For most federal agencies, robotic process automation (RPA) is an employee morale booster and a force multiplier. In the face of concerns about RPA taking jobs away from human employees, IT leaders at the departments of Homeland Security, Defense and Energy said RPA in practice flipped the notion on its head.
“RPA is really a force multiplier,” said Erica Thomas, RPA program manager at DOD, during an ATARC Digital Transformation Summit panel. “What we’ve experienced in terms of overall benefits is, it’s really an employee morale booster. The things we’re automating are either the things we can’t get done because of the bandwidth we have or mundane tasks that are really eating up people’s time. In addition, you see other benefits like improving accuracy, [making things] more auditable.”
Energy CIO Ann Dunkin said her office had a similar experience with RPA.
“The fact of the matter is RPA, AI, machine learning — they’re all tools that help us automate mundane tasks, sometimes complex tasks, sometimes easy tasks,” she said at the event. “That are repetitive, take up a lot of our employees’ time and are usually, frankly, pretty boring. Two benefits: the ability to reduce errors and to repurpose those folks to higher-level work.”
Dunkin believes fears of RPA taking away human jobs are unfounded.
“No one was ever laid off from a government job for lack of work,” she said. “If we take that work away, we will give you something more interesting that will improve your skillset and give you more opportunities in the future. It’s an opportunity for employees to stretch and grow.”

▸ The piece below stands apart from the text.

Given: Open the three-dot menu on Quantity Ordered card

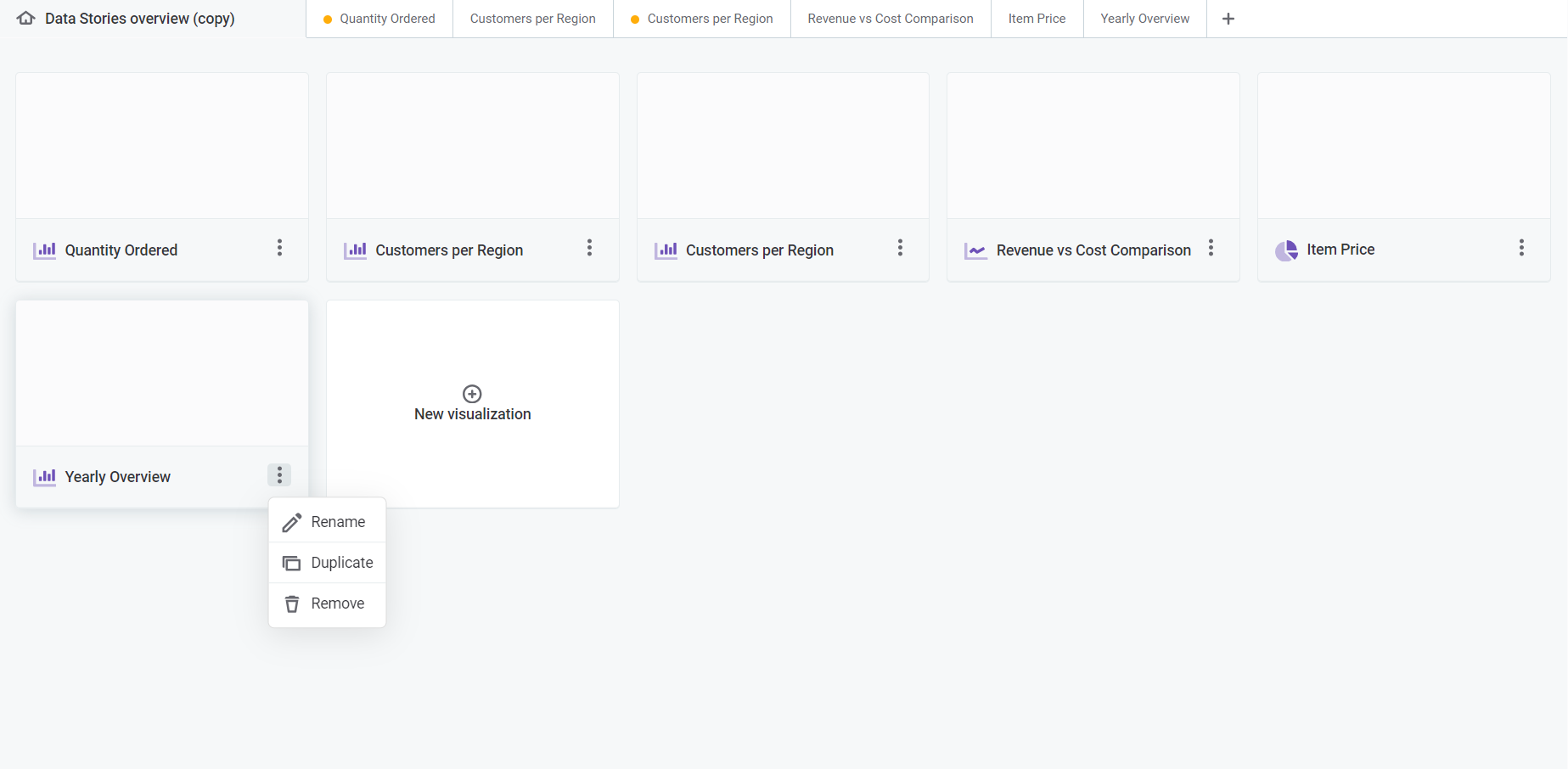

Anil John, technical director at the DHS Silicon Valley Innovation Program (SVIP), said RPA is helping the Transportation Security Administration improve security checkpoint efficiency at airports.

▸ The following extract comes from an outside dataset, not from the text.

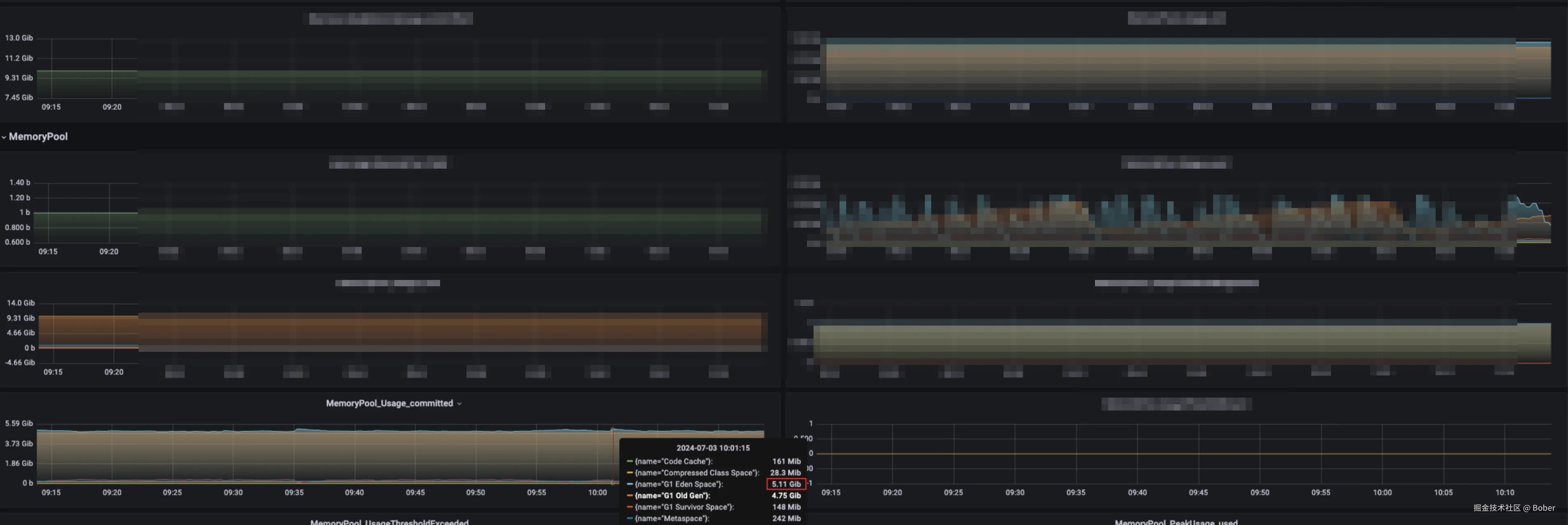Click dropdown arrow beside MemoryPool_Usage_committed
Viewport: 1568px width, 525px height.
459,404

“There is a bag-checking process and that is something the TSA officer plays close attention to,” John said at the event. “One thing we’re focused on is not threat detection, but can we use RPA to determine what is a normal stream of commerce and eliminate that from their consideration, so we can help them pay attention to what is the exception to the rule? Because the human can add value to that.”

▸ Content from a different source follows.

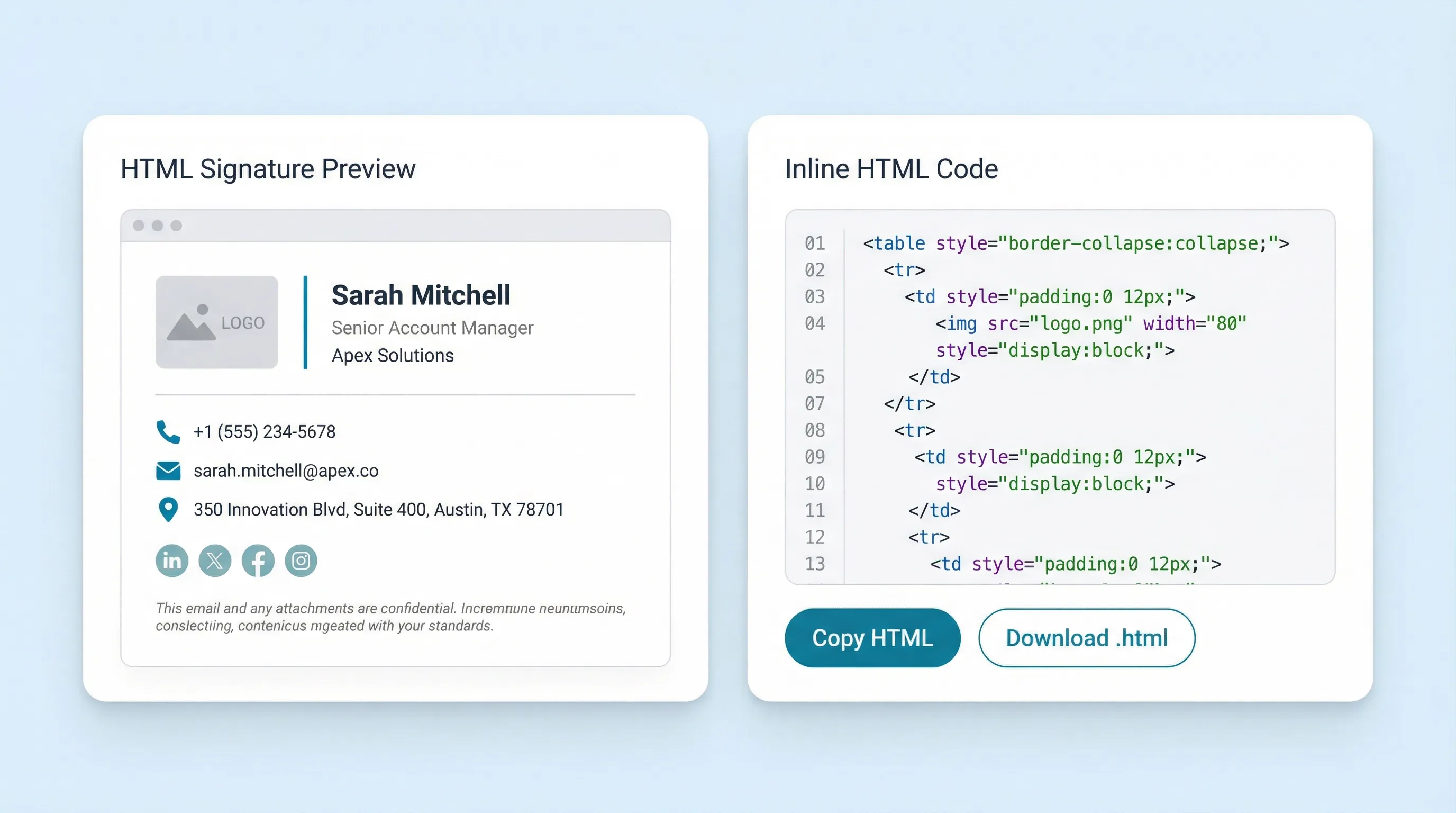Open the Instagram social icon
The image size is (1456, 813).
click(301, 561)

For John, RPA is about allowing humans to do more meaningful work. If RPA can create a baseline for normal activity in a surveillance job, like TSA officers at airports, then the TSA officers can focus on identifying abnormalities.
“With [Customs and Border Protection], they’re responsible for making sure every single thing imported to the U.S. goes through them, so there’s a lot of information that’s coming in,” John said. “What we’re focused on there is digitizing the import documentation, particularly as it relates to the import of steel, agricultural products, oil and natural gas, and e-commerce goods. The bottom line of it is a risk-based assessment that allows us to use a set of automation technologies to make sure if all the things check out from a machine analysis perspective, we can apply human intelligence (to find) the exception to the rule.”
Meikle Paschal, an RPA program manager at Customs and Immigration Services, described USCIS as an “IT-intensive agency” focused on using IT to make work as efficient as possible, like John’s goals for TSA and CBP.
“I think everything is in the sauce, it’s about implementation,” he said during the event. “We’ve implemented in a way that everyone is welcome to the party. We also have robotics-as-a-service, which is an internal team that does development for people. I think we’ve done a decent job of alleviating the fear of job replacement. We really emphasize that RPA is about connecting systems and their data. We have very intensive systems transmitting data, especially immigration data, that needs to be done consistently.”